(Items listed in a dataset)
========

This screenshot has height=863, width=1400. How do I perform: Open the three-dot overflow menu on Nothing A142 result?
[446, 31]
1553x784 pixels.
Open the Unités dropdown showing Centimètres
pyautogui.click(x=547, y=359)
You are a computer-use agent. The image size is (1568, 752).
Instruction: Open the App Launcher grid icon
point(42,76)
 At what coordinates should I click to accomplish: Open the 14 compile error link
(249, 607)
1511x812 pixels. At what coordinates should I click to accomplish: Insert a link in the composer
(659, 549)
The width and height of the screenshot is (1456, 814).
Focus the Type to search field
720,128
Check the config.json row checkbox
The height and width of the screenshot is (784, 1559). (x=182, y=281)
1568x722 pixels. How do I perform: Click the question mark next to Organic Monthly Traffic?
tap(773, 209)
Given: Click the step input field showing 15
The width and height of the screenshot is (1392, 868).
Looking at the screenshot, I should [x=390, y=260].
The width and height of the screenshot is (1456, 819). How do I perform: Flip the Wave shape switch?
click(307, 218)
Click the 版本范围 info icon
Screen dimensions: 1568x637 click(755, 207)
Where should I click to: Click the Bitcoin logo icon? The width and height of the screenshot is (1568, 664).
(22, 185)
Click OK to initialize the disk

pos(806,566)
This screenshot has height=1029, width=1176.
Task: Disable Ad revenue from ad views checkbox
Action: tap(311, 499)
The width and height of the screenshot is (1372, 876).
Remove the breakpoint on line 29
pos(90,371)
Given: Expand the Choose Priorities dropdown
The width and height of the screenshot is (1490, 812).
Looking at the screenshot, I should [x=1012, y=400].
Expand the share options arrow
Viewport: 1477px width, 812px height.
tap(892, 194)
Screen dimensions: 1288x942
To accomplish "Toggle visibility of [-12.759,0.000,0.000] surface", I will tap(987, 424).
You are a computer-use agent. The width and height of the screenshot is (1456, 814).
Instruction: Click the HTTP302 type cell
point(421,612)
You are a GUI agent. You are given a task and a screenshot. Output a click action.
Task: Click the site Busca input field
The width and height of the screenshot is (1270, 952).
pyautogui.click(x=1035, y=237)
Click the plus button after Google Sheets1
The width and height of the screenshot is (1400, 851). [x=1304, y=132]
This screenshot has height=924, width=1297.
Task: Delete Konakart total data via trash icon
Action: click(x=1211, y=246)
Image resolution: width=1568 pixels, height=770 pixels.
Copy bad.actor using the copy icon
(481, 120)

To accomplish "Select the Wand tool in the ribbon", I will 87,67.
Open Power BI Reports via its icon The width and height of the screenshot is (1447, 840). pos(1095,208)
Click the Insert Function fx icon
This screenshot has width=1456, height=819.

========

## DIRECTIONS:
The answer is a portion of the data. Write out exactly the line with "Screen dimensions: 1288x942" and all lines after it.

## ANSWER BOX:
Screen dimensions: 1288x942
To accomplish "Toggle visibility of [-12.759,0.000,0.000] surface", I will tap(987, 424).
You are a computer-use agent. The width and height of the screenshot is (1456, 814).
Instruction: Click the HTTP302 type cell
point(421,612)
You are a GUI agent. You are given a task and a screenshot. Output a click action.
Task: Click the site Busca input field
The width and height of the screenshot is (1270, 952).
pyautogui.click(x=1035, y=237)
Click the plus button after Google Sheets1
The width and height of the screenshot is (1400, 851). [x=1304, y=132]
This screenshot has height=924, width=1297.
Task: Delete Konakart total data via trash icon
Action: click(x=1211, y=246)
Image resolution: width=1568 pixels, height=770 pixels.
Copy bad.actor using the copy icon
(481, 120)

To accomplish "Select the Wand tool in the ribbon", I will 87,67.
Open Power BI Reports via its icon The width and height of the screenshot is (1447, 840). pos(1095,208)
Click the Insert Function fx icon
This screenshot has width=1456, height=819.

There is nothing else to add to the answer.